The future Hall of Fame wide receiver has decided to retire, according to ESPN, which cited Moss' agent, Joel Segal.

Segal said Moss reached his decision after "weighing his options and contemplating offers," so that means the NFL jury has spoken. After seeing him completely tank in 2010, he was no longer worth the headache, and his statistical production was no longer great enough to match the question marks that swirled around him like a vicious, unpredictable tornado.

Moss produced like few others over the course of his 13-year career. He ranks second all-time with 153 touchdowns, fifth with 14,858 receiving yards and eighth with 954 receptions. Moss, Jerry Rice, Terrell Owens, Marvin Harrison, Cris Carter and Tim Brown are the only players in history who are ranked in the top eight of each of those three categories.

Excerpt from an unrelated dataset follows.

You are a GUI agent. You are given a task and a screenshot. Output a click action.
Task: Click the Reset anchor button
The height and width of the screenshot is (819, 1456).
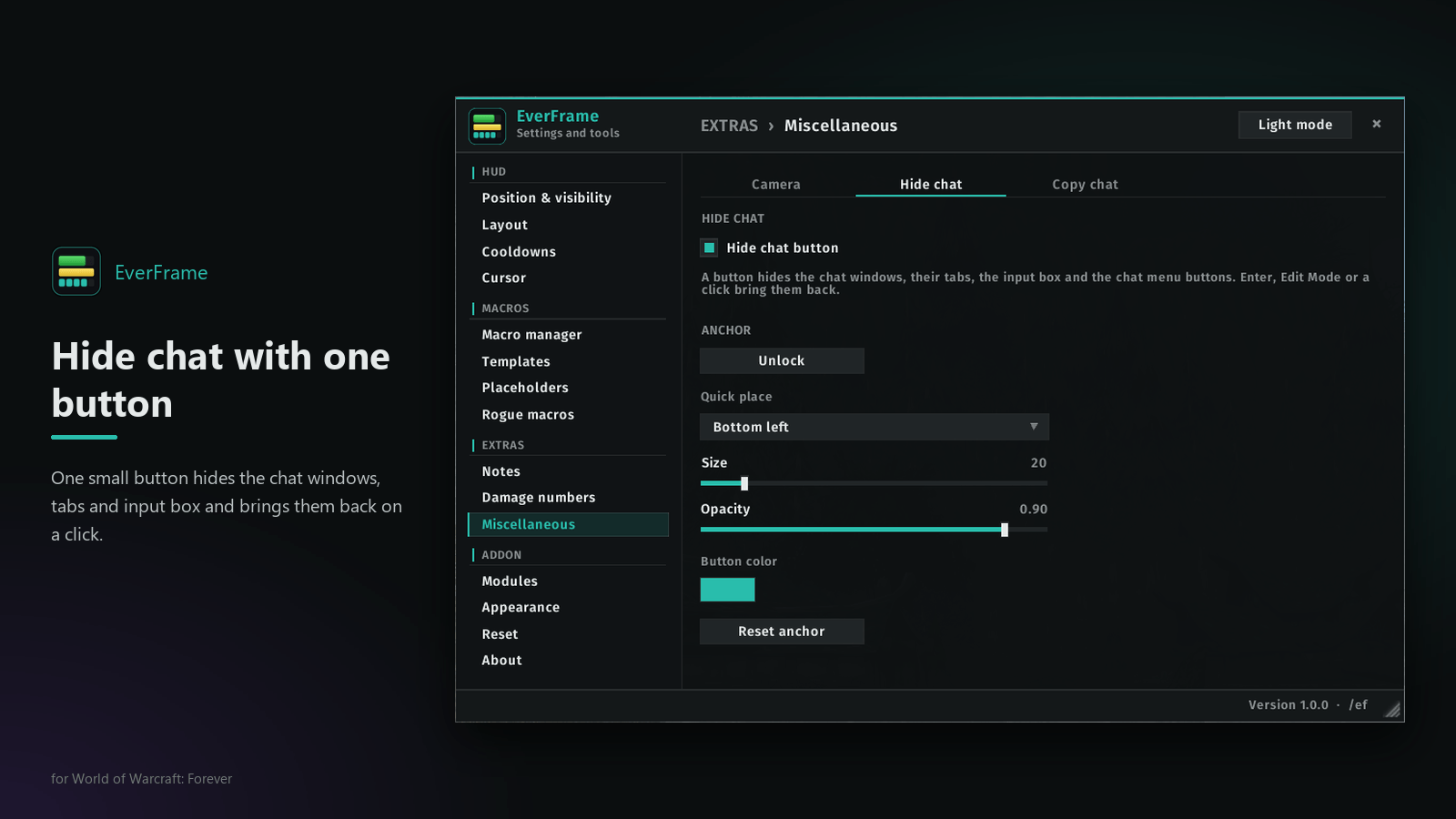[782, 632]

Rice (14) and Moss (10) are the only two players in history with at least 10 seasons with 1,000 receiving yards, and Moss set an NFL record with 23 touchdown catches in 2007. Because of his statistics, Moss is a surefire Hall of Famer, and he's one of the half-dozen greatest players to ever line up at the position.

If Moss' story stayed there, he'd be more widely recognized as the second-best wide receiver in history. But because Moss publicly said that he played only when he wanted, or tore apart some locker rooms, or allegedly ran over parking attendants, and on, and on and on, his legacy will forever be tainted.

There's not a doubt in my mind that Moss was adored by his Patriots teammates. All of them didn't feel like that all of the time, but he didn't destroy the locker room in an intentional fashion.

My belief, though, is that his teammates liked him too much, and Bill Belichick recognized that early in the 2010 season. They were drawn to him, and Belichick didn't want them to start practicing the same tendencies while believing it was the right way to conduct business. So Belichick shipped him out the night after the team's biggest show-me victory in at last two years.

At first, that third-round draft pick that the Pats received looked like a song, but when Moss' last season finally concluded in the Music City, it was obvious that Belichick's decision yielded harmonic results. Moss talked himself out of New England with an epically poor decision at a news conference following their season-opening victory.

He was then given a gift of an opportunity to rejuvenate his career in Minnesota, but he failed miserably while embarrassing himself by insulting the team's caterer. And when the Titans gave Moss a third chance, head coach Jeff Fisher obviously didn't see enough in practice because Moss was never on the field in crucial situations.

Moss did some great things for the Vikings and Patriots, but he hijacked his own fortune by leaving Minnesota (twice), Oakland, New England and Tennessee on poor terms. The wide receiver wasn't the victim of a witch hunt. He was responsible for his own reputation.

He would viciously swear at team staffers and degrade reporters for no reason at all, and his explosion on a caterer said it all about the man who didn't understand how to respect people the right way.

Moss wasn't always like this. He could be engaging, hilarious and extremely informative. When he was in a good mood, he was as fun to speak with as anyone around. It's really too bad that his engaging spirit was often overruled by his desire to be demeaning.

That switch could be so sudden, too. As it turned out, that's how his career ended. The downward spiral started in 2009 and spun out of control in 2010. Moss probably could have played somewhere this season, but if his agent's comments are any indication, Moss realized the market no longer valued his services.

Because of that, the silence with which he left the NFL spoke volumes.